PROBLEM: Reproduce every line of the material below verbatim, omitting the pictures.

— start of RECORD LIST —

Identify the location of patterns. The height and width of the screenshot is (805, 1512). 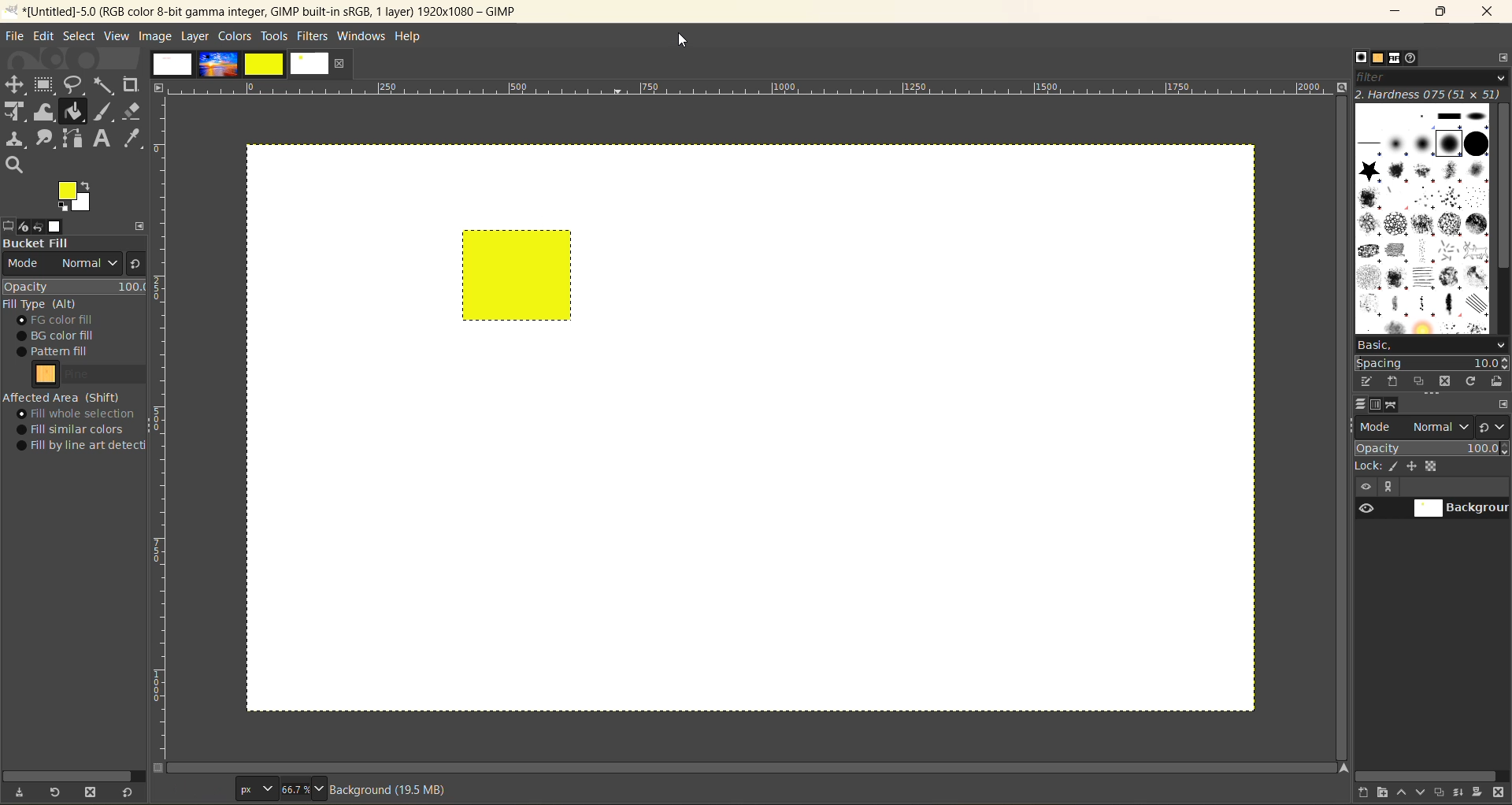
(1378, 60).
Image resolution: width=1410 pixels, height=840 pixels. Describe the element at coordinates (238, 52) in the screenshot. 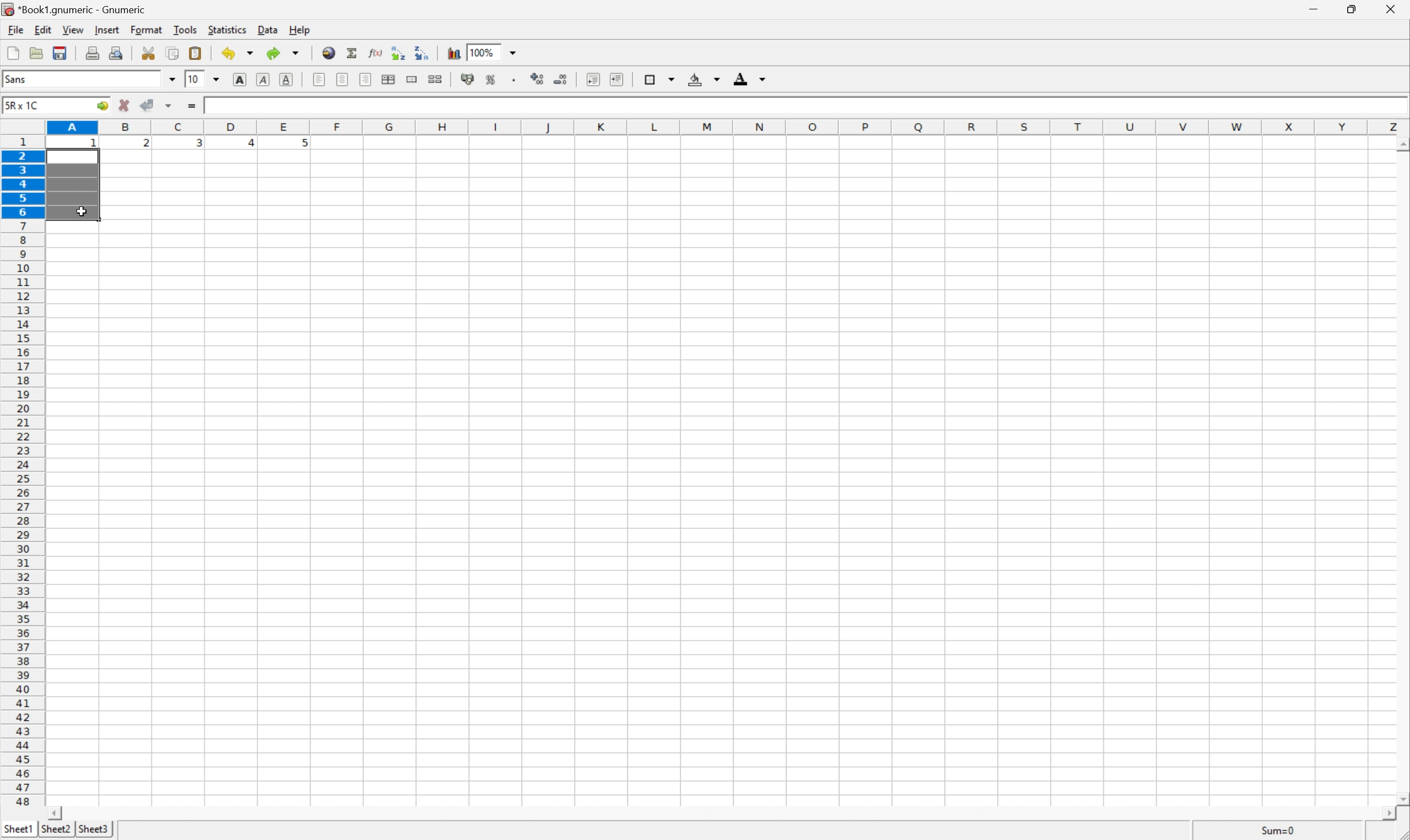

I see `undo` at that location.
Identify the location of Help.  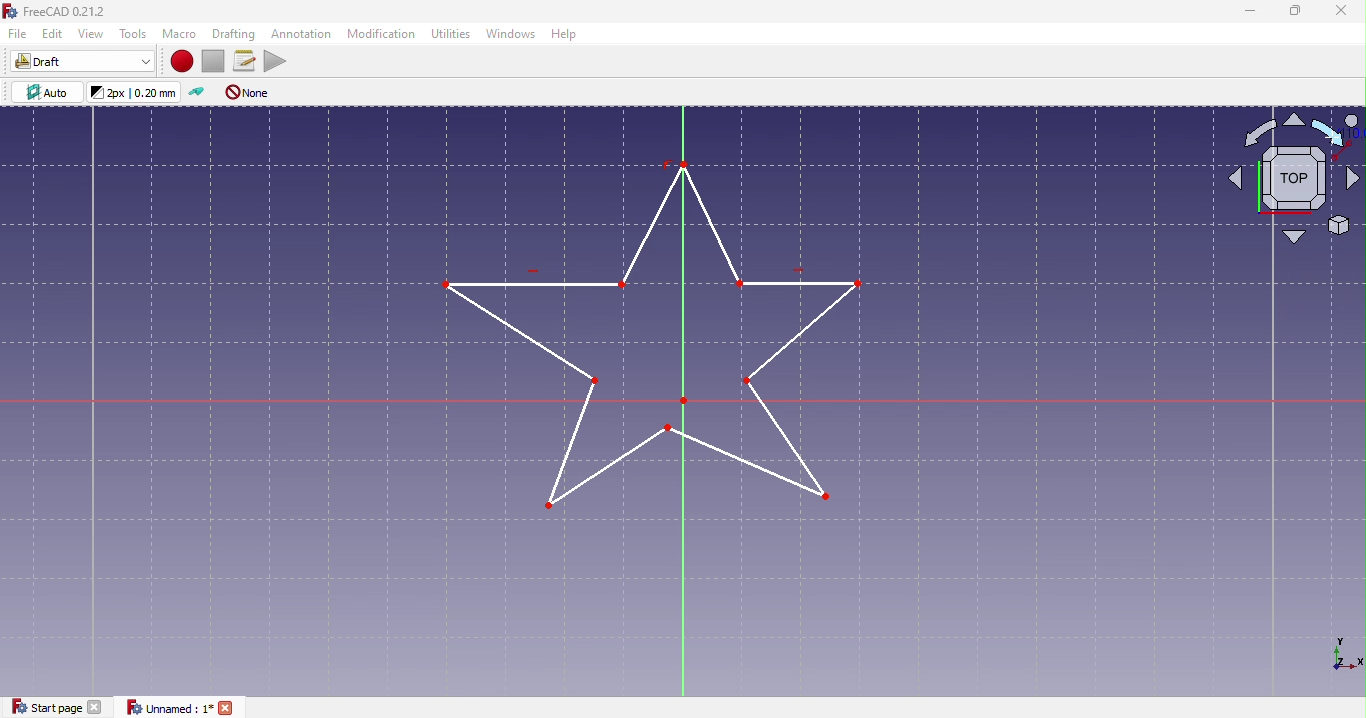
(565, 34).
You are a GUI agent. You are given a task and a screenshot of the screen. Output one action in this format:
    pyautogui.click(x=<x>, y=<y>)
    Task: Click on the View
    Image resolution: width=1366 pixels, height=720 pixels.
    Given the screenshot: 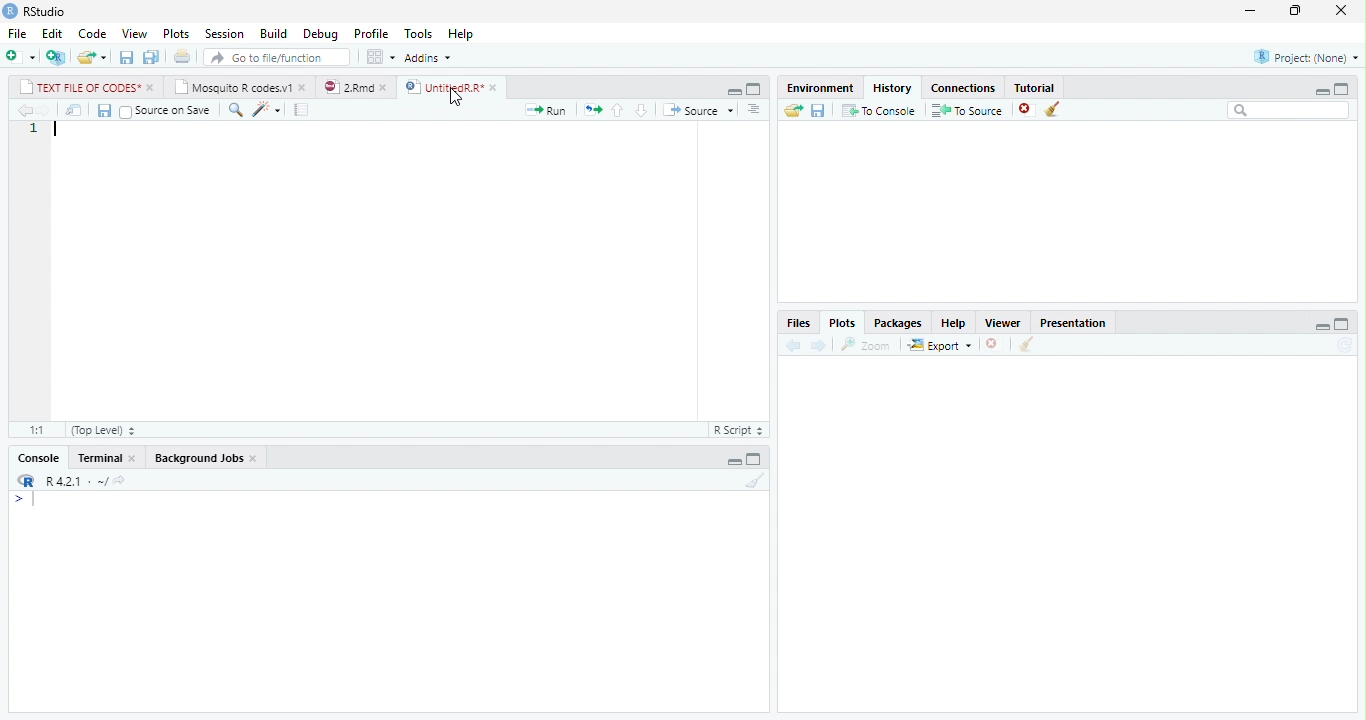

— end of RECORD LIST —

FINISHED TASK:
Identify the location of patterns. The height and width of the screenshot is (805, 1512). 
(1378, 60).
Image resolution: width=1410 pixels, height=840 pixels. Describe the element at coordinates (238, 52) in the screenshot. 

I see `undo` at that location.
Identify the location of Help.  
(565, 34).
You are a GUI agent. You are given a task and a screenshot of the screen. Output one action in this format:
    pyautogui.click(x=<x>, y=<y>)
    Task: Click on the View
    Image resolution: width=1366 pixels, height=720 pixels.
    Given the screenshot: 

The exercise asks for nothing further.